The relatively new level of fiscal responsibilities that preoccupy the president of a college like Spelman do not free Cole from the traditional president's role. She is unquestionably the inspiration, the moral force that guides her school and her faculty, staff and students.

"I could not and would not leave this special institution if Spelman was not in such splendid shape." Under Dr. Cole's leadership, Spelman has instituted innovative programs that have helped to mold students into African American leaders. These programs include a community service program which was recognized as a "Point of Light" by former President Bush, a corporate partnership program, a mentorship program and a Corporate Women's Roundtable.

Her kind of pace setting demands great inner strength as well as personal courage. Members of her staff tell this story with great reverence: During the unrest that immediately followed the verdict that was announced on he Rodney King case in 1992, a strange man showed up on the campus that Spelman shares with five other historically black institutions. The stranger, not affiliated with any of the schools, was stirring the students up, urging them to take their anger to the streets -- while he remained behind in safety. It was Cole who confronted him directly, her gaze level and her voice clear, demanding to know: "Brother, why are you here?"

That night, she called a meeting of her students -- still outraged and bewildered -- and even as she warned them against violence, she told them they must never allow someone else to speak for them. She kept the president's home open through the night for students who needed to talk.

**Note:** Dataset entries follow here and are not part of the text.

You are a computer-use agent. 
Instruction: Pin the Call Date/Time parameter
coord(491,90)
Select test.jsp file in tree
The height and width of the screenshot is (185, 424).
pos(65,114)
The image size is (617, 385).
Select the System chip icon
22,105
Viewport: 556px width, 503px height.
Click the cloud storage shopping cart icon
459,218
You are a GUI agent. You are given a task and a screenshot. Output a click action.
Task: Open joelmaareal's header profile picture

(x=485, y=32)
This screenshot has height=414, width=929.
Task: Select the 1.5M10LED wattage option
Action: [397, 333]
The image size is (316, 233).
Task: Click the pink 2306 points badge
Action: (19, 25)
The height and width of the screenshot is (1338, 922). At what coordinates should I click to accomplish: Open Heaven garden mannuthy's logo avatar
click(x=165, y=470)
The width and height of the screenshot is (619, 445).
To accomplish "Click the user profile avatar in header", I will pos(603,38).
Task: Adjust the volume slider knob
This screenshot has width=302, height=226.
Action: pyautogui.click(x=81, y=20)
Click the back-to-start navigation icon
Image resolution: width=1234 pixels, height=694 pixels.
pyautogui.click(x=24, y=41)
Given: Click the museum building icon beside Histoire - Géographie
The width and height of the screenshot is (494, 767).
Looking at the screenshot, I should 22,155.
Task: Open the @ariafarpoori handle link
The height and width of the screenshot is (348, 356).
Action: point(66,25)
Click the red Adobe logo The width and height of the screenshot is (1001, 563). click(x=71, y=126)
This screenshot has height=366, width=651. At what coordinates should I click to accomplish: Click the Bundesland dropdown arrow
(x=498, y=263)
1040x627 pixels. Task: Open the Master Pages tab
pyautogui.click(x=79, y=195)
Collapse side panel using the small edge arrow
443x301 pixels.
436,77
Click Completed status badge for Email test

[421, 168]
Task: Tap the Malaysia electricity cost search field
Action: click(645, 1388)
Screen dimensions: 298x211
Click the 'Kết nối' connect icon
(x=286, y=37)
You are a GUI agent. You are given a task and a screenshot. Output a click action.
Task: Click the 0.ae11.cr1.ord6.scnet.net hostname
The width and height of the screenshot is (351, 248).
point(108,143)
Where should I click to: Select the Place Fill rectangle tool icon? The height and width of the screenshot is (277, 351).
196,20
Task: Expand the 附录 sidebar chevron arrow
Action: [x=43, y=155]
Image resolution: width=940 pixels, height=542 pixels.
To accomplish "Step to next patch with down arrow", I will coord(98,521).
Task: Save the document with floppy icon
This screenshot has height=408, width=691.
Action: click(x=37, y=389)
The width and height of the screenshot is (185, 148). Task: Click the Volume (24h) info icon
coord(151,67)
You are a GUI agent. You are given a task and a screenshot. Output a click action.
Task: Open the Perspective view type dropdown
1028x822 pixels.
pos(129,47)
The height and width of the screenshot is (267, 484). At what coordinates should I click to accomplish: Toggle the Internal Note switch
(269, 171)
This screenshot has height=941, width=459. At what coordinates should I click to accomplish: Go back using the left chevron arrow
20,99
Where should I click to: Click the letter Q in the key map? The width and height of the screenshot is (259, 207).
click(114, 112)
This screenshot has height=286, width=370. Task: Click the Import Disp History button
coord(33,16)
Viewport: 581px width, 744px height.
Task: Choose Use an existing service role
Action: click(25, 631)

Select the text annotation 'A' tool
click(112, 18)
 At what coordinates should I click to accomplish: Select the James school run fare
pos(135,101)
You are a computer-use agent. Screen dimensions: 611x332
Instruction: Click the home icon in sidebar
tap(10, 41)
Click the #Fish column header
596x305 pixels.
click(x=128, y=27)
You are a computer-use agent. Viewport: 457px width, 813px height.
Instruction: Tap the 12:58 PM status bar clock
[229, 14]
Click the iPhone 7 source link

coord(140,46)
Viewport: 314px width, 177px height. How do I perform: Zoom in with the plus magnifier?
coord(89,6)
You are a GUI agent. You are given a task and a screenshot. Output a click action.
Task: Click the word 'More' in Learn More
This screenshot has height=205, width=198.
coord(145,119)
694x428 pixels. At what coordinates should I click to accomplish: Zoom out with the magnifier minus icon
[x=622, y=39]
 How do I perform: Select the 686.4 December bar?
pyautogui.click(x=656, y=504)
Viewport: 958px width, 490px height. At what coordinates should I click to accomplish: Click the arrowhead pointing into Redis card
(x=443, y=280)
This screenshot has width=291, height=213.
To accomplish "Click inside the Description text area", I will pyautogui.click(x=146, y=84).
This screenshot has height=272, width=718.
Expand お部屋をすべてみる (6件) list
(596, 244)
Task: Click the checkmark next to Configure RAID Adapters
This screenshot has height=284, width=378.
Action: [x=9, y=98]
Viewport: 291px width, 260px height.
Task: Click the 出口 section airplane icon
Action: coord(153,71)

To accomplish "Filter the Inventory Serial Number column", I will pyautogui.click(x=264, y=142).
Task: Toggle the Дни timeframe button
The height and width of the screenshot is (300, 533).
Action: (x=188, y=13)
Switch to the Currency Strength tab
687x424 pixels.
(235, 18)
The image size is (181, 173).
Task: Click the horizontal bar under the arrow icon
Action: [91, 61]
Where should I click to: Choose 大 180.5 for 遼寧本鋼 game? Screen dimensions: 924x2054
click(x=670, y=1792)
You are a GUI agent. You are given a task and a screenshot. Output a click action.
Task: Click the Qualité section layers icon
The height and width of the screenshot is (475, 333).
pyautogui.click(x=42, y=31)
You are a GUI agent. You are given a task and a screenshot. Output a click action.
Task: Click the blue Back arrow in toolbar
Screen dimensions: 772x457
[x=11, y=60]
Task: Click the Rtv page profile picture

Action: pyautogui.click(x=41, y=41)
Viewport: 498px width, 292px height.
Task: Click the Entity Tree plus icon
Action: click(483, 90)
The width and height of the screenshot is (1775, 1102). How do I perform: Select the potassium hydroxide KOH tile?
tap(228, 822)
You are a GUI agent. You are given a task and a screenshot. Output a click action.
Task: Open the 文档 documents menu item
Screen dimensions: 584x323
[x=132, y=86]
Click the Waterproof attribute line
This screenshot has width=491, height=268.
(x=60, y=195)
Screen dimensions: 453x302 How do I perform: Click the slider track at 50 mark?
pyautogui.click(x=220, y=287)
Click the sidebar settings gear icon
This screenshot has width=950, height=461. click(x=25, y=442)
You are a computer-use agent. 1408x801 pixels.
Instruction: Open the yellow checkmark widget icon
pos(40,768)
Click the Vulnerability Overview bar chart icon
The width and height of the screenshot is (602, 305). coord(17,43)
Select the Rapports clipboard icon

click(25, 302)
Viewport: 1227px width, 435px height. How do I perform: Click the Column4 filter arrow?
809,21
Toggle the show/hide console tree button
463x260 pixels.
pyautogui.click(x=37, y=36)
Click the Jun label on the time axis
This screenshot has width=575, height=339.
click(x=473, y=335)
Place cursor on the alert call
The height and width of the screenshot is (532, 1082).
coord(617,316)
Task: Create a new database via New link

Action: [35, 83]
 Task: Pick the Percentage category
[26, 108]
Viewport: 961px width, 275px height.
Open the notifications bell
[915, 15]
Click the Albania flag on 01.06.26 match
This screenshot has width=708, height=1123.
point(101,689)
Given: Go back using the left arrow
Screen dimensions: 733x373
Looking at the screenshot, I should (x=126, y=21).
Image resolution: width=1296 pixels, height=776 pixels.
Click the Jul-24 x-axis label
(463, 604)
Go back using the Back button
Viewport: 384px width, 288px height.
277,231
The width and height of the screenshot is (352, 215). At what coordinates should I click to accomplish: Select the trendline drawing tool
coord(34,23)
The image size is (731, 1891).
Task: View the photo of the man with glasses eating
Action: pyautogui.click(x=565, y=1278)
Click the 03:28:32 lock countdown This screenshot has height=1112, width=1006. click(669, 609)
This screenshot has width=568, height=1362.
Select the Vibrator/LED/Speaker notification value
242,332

Cole's consistent charge to her Spelman students, repeated throughout the four years on campus, is Go out and make this a better world! Be involved! Most of them don't wait until graduation to take up that challenge. The Atlanta University Center sits in at the midst of an area riddled with crime and poverty. Despite the fence that surrounds Spelman's idyllic-appearing campus, its students cannot help but be aware of the harsher realities just outside. And that is as Cole believes it should be. Nearly half of all Spelman students participate in some form of community service -- working with homeless shelters, soup kitchens, tutoring programs. She herself has assisted in the building of a Habitat for Humanity houses and sits on a wider variety of corporate and philanthropic boards.

Still, it would be a mistake to see Johnnetta Cole only as a towering figure, a larger than life manifestation of feminist triumph. She is all that, but she is also a warm, compelling human presence, with a genuine affinity for people -- and a knack for leavening formality with friendliness.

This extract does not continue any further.